» **Task objective**
Continue the mailing-list message about \paper and \layout settings from where it stops.

== Passage provided ==

2007-02-07 Thread Trevor Bača

On 2/7/07, Han-Wen Nienhuys <[EMAIL PROTECTED]> wrote:

Trevor Bača escreveu:

> Right now both list 1 and list 2 will just be put together into the
> outside-of-score (\paper) bucket.
>
> But it seems that may list 1 is really concerned with the *the layout
> of music on the page* whereas list 2 is concerned with *adding headers
> and footers outside the music*.
>
> So does it make sense to divide list 1 and list 2? And if so, with what
> names?

I think this doesn't make sense. There are two output-def objects with nested
scope. Variables that by their nature have \book-wide effect, go into the outer
scope, variables that are score-wide may be put in the inner scope.

If that confuses you, it might be a better idea to rename \layout  and \paper to
better reflect this.


OK. I think I finally see what's going on and what's been confusing me
for months. Let me see if I can get it into  words:

What's really going in the current implementation is that there are a
whole bunch of different settings. The settings have names like
ragged-right, indent, left-margin, between-system-space, and so on.

===
== Data for analysis ==

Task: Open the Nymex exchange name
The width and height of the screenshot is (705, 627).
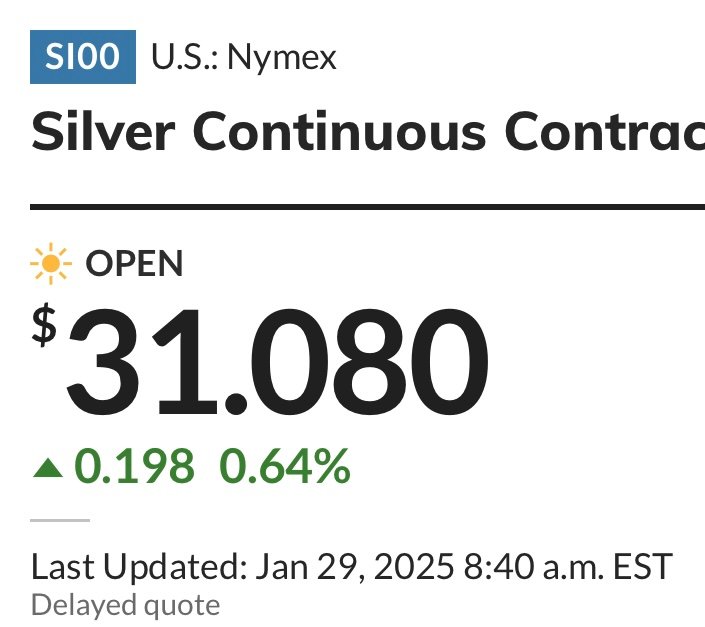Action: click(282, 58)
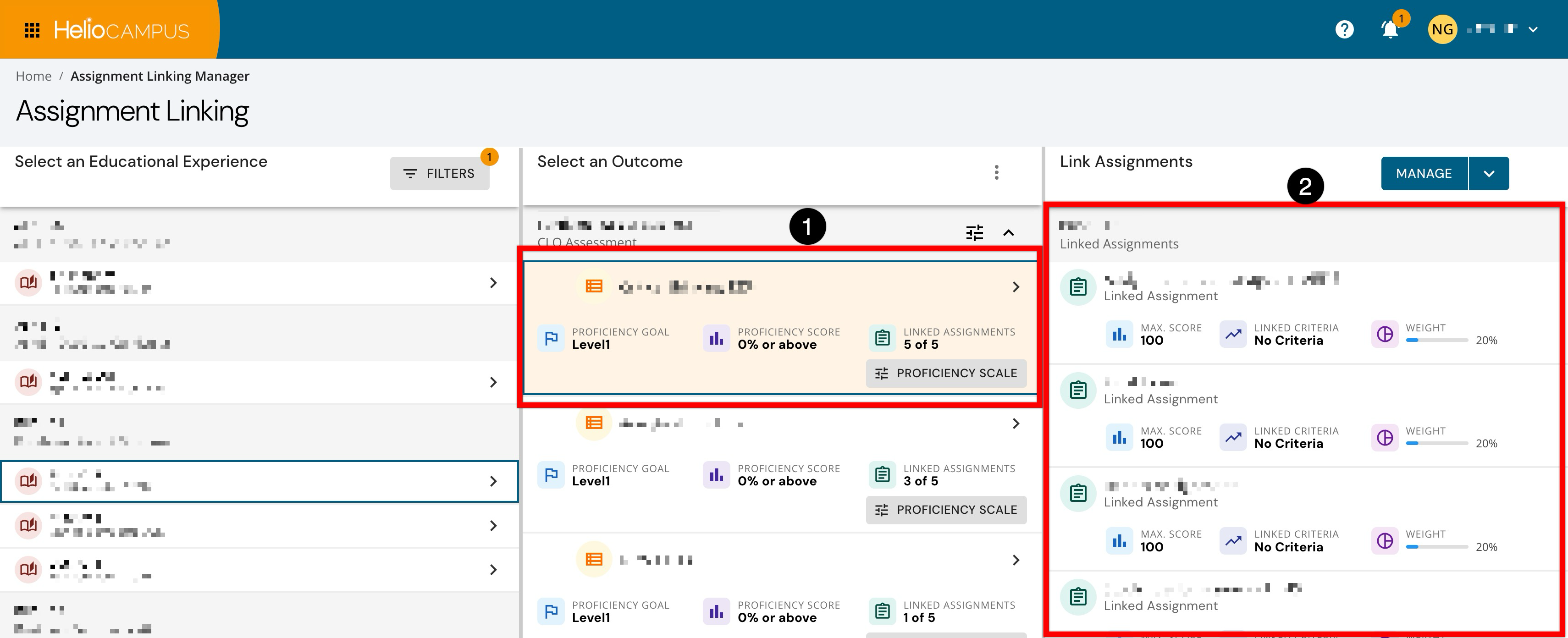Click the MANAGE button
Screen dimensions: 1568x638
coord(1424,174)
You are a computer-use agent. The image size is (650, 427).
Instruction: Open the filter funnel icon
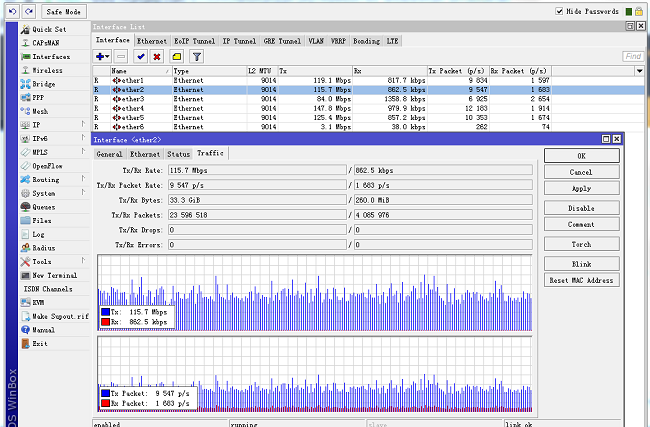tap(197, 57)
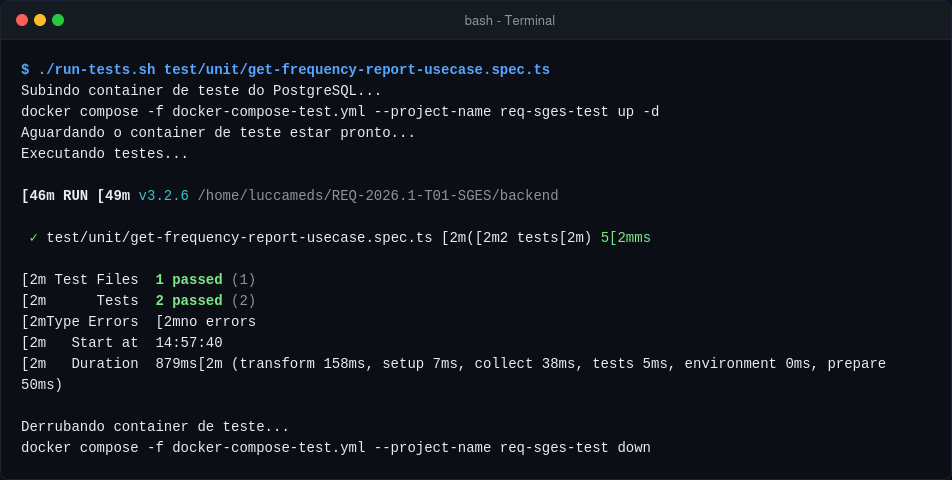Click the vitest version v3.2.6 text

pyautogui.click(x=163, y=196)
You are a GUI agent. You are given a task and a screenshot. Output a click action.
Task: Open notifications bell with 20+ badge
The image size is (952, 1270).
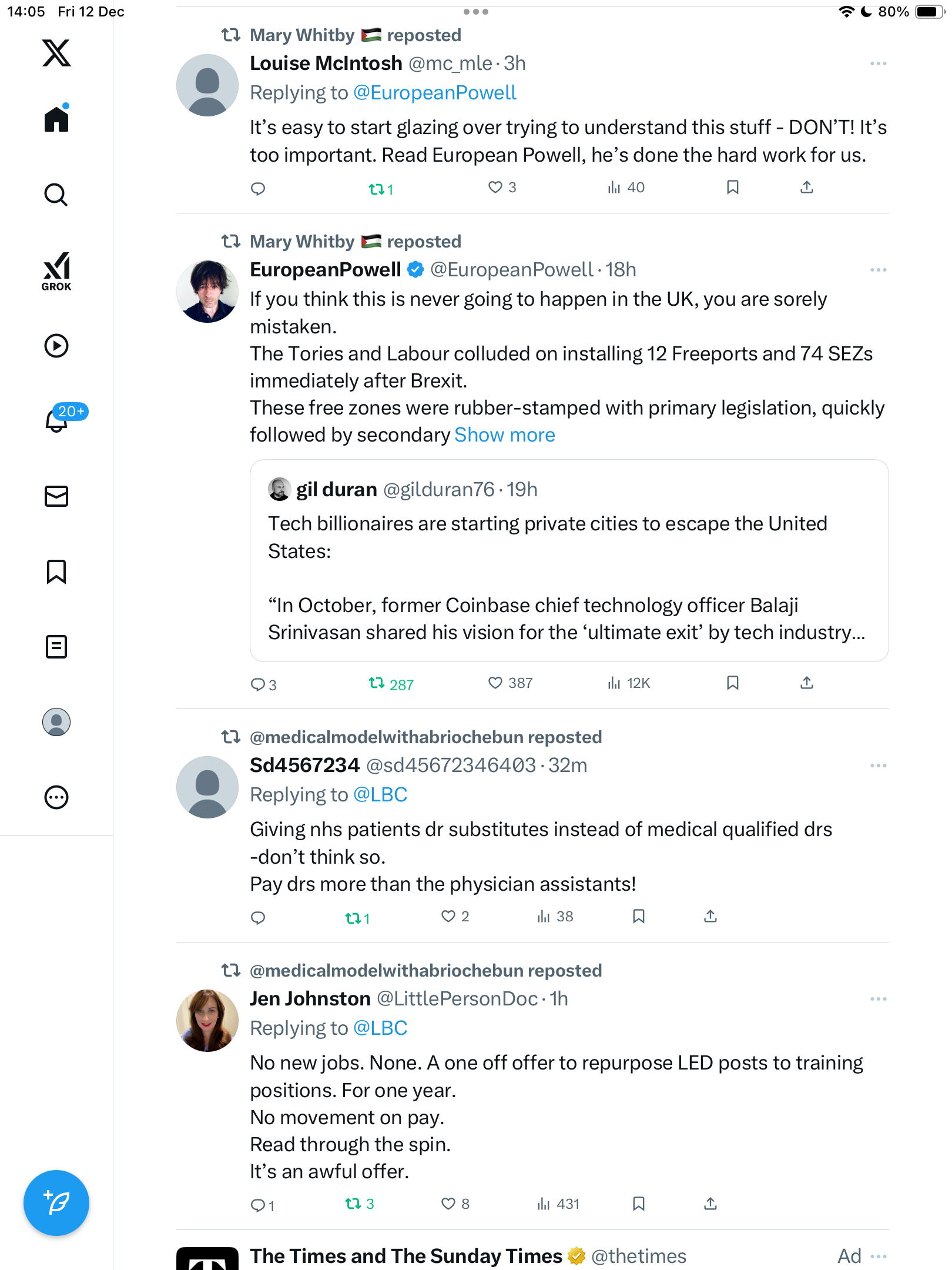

===
== Data for analysis ==

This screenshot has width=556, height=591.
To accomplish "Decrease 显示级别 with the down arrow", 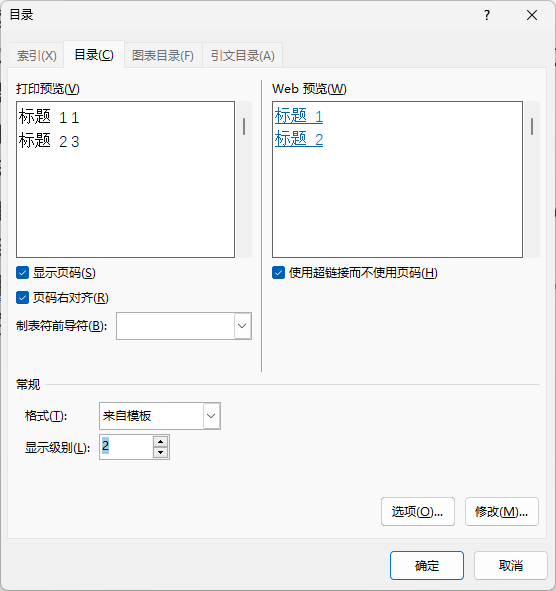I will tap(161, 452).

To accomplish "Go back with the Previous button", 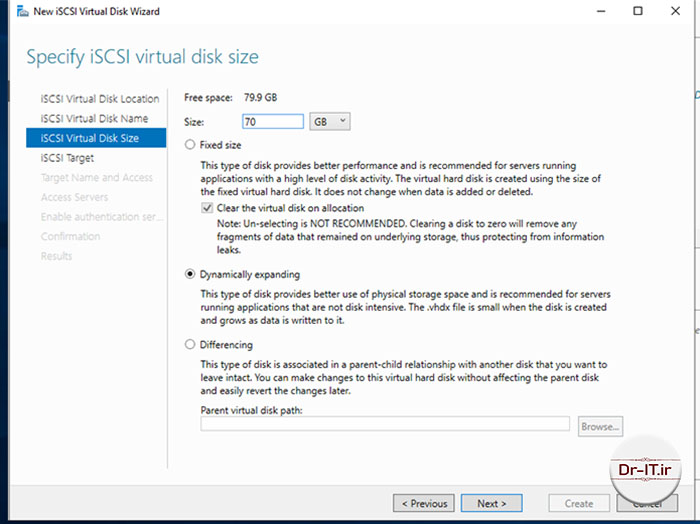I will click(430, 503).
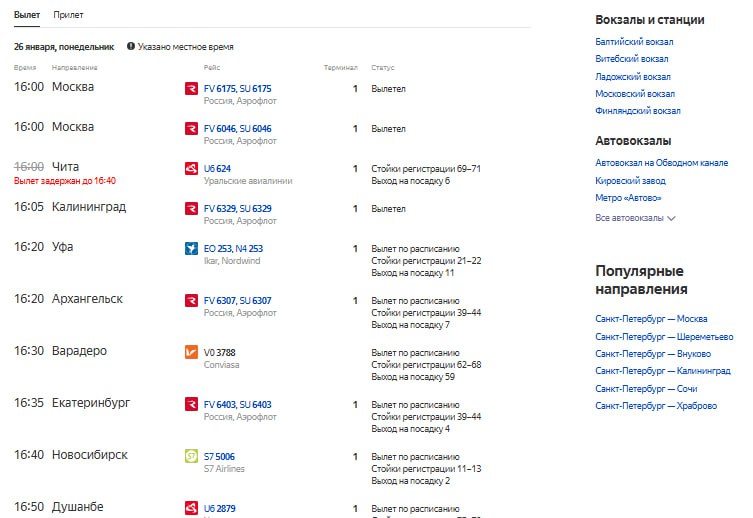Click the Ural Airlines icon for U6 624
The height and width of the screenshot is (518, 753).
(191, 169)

===
== Data for analysis ==

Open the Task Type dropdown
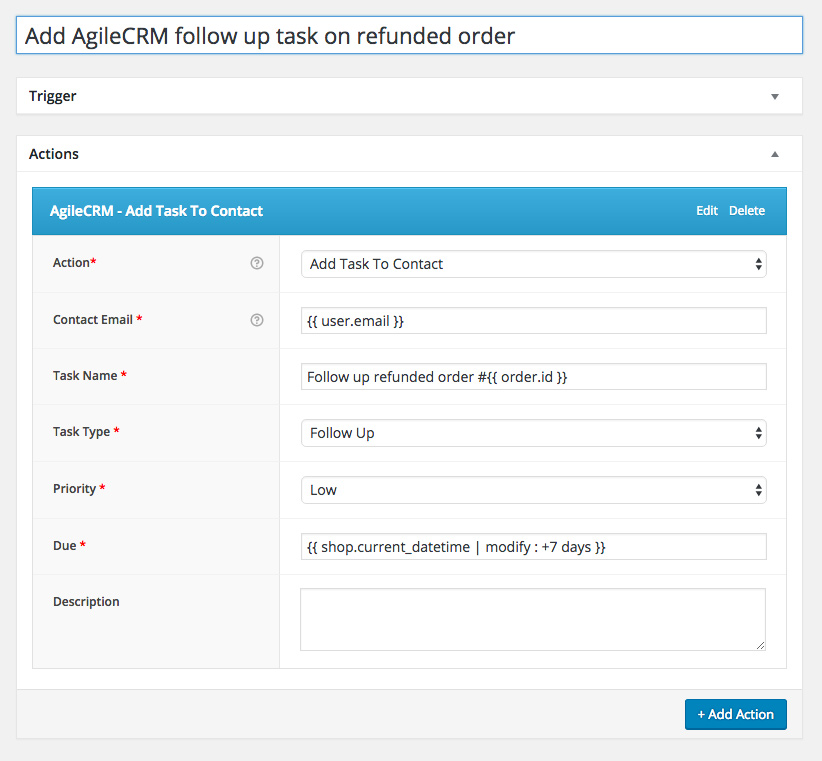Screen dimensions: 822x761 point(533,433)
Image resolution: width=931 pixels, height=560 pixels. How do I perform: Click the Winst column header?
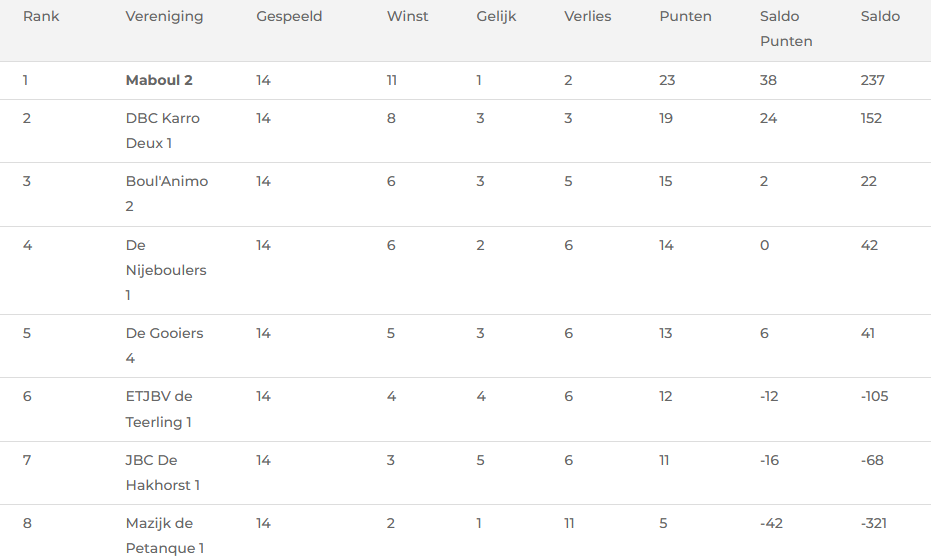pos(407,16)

===

» **Response area**
There are probably 30 or 40 or more of these settings. And all 30 or
40 settings divide into one of two classes:

CLASS I. Class I settings -- by their very nature -- have only
\book-wide effect and can NEVER have score-local effect. An example of
a \book-wide-only setting are top-margin and bottom-margin. These are
settings that affect  *ENTIRE PAGE AT A TIME* and can not under any
circumstances change midpage. Page margins of course can not change in
the middle of a page. So page margins make excellent examples of Class
I settings.

CLASS II. Class II settings -- again, by their very nature -- are more
flexible and may be set either at the \book-level, or at the more
specific score-level, or at both. An example of this second class of
setting is ragged-right. It is entirely possible to have two scores on
a single page (or "in a single \book") such that score 1 is
ragged-right and score 2 is not ragged right.

I think these two classes perfectly map to what Han-Wen keeps
patiently describing: two different levels of scope in which settings
can be made. (Han-Wen, if this isn't right, please correct.)

Now with this division between Class I and Class II settings it's
possible to clearly explain where the confusion arises. (And, in so
doing, to explain why Han-Wen keeps inviting a rename of \paper and
\layout rather than a moving around of settings from one bucket to the
other.)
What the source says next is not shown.